The winter 2010 edition of Art South Africa magazine included coverage of the Spier Contemporary exhibition. The article included the following paragraph regarding Nelson’s Column (formerly Aspire) by Chris Swift:
“The site-sensitive exhibition, Spier Contemporary 2010, can be read as a Janus portrait of a threshold moment in South African art. The site- Cape Town City Hall – was deliberately chosen for its transformative value, and its European-styled facade reveals a face lined with both the pain of colonialism and apartheid, and the wisdom of eventual change. Central to the portrait of this Edwardian building in Africa is the balcony from whcih Nelson Mandela delivered his first public speech after his release from prison in 1990. Standing on the balcony today, one realises that the charge of that euphoric moment has given way to the day to day frind on the street below as taxis are boarded and meagre livings are eked out on the markets of the Grand Parade.

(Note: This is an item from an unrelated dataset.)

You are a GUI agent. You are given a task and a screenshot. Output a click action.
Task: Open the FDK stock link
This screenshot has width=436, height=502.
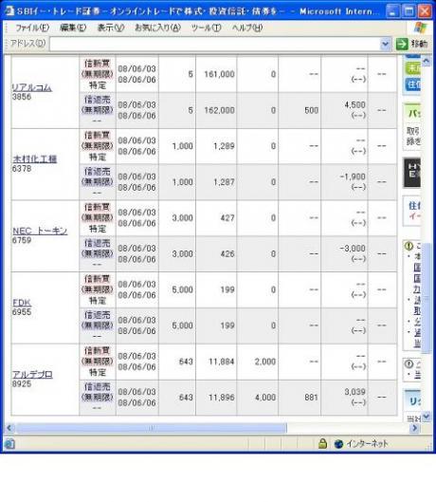pyautogui.click(x=22, y=303)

From Mandela’s vantage point on the balcony, the perceptive viewer can see an X on the top of Christopher Swift’s sculpture, Aspire, built from the Robben Island maximum security fencing. The X, the mark of the voter that holds out the promise of democracy (and change), is not visible from the street, and while it symbolisesthe aspirations of a once hope-filled nation, its poignant positioning arop a metal tower that alludes to a prison watchtower reveals the reality that little freedom has trickled down to those below.”